Brant took Peg's hands in his and told her what to expect.

"He'll be sedated. He won't feel anything. Reverend Small will call you forward and place the knife in your hands. One thrust, right here, up into the heart, and it'll be over."

Peg shook her head.

"I can't do it. I won't."

"You have to. They need this. Seth needs it. It's an act of faith. It demonstrates your good will."

"I can't kill my own son, Brant!"

"You aren't killing anyone. Seth will bring him back. Tom has to be converted, as I was, as Annie was, as we all were except you. How can Seth trust you if you don't trust Seth?"

"It's impossible. I can't."

"You have to stop thinking of it as killing. It's like when you were a kid and you became blood brothers with someone. You pricked your fingers to let blood. It's a ritual, nothing more. Seth will watch over Tom. Seth will restore him. He won't feel a thing, I promise. Doc's seen to that. We can't trust Tom. He isn't one of us. He will be converted, Peg, with or without you."

"Why doesn't Seth just kill me, too, and get it over with?"

"It isn't our place to question Seth's will. He has reasons that we can't comprehend. Fulfillment lies in doing his bidding, and this is what he has commanded. I don't understand it, I don't pretend to. But I don't have to understand to know that it's the right thing to do."

"Do it, Mommy."

Annie had sidled up. She stood on the chair next to Peg's and put her arm around Peg's shoulder.

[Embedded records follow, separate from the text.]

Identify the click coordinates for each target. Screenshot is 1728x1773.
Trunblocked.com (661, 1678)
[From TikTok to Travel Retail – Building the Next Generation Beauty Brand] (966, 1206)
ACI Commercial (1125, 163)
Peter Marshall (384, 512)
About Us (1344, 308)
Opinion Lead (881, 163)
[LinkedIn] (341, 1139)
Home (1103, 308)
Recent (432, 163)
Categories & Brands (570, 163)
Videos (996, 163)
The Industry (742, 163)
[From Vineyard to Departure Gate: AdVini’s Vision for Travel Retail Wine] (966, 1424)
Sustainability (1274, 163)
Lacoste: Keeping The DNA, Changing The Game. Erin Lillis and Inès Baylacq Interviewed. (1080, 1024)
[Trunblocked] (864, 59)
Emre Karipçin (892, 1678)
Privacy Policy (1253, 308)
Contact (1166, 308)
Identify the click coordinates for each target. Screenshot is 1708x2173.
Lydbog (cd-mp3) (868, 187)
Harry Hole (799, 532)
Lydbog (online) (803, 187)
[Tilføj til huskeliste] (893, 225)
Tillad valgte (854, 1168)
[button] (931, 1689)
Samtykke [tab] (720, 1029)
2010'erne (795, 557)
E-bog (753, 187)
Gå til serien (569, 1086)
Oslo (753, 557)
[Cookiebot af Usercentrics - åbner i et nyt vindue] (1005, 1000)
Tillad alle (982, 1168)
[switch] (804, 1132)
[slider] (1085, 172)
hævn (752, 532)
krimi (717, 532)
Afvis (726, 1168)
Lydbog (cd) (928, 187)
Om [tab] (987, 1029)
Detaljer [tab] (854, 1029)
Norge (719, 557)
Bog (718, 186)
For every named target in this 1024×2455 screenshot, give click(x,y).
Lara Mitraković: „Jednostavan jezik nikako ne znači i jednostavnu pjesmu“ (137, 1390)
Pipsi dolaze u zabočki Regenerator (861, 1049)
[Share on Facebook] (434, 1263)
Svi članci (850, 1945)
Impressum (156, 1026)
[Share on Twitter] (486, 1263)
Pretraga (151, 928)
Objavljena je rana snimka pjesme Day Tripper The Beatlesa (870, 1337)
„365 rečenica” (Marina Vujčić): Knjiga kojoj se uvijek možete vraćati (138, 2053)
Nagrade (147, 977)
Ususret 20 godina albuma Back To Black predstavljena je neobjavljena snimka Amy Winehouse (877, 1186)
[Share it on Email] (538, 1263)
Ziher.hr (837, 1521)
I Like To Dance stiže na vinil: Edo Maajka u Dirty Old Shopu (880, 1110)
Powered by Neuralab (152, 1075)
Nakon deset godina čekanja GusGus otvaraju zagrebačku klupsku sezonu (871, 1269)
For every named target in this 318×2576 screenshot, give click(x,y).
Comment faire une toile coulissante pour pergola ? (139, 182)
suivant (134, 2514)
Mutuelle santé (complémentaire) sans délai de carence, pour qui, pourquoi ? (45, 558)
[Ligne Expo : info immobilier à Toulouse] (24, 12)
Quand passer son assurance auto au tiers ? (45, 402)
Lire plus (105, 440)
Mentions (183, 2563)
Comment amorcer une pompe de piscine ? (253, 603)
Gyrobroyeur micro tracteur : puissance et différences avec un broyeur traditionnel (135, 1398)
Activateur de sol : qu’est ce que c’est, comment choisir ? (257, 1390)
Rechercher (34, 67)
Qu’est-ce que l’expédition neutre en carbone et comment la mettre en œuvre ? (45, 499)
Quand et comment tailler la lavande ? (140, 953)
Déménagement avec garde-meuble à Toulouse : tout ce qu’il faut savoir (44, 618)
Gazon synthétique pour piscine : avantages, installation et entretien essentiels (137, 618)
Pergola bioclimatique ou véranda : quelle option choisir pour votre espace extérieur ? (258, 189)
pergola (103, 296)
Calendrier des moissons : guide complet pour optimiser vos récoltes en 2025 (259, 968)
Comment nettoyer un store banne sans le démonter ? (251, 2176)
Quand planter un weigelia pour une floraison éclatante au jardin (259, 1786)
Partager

"You have to do what Seth says," Annie said.

Peg felt the tiny fingers on the back of her neck, stroking her gently. Seth had worked this miracle. What further proof could she need? Her little girl was standing beside her as big as life, playing with her hair the way she always did. Her skin was pale from her long convalescence. It made her eyes seem so dark.

"I believe what you tell me," Peg said, "that Seth will bring him back. I just don't think I can do it. He's my son. Even if he weren't, the thought of taking a knife and...and...."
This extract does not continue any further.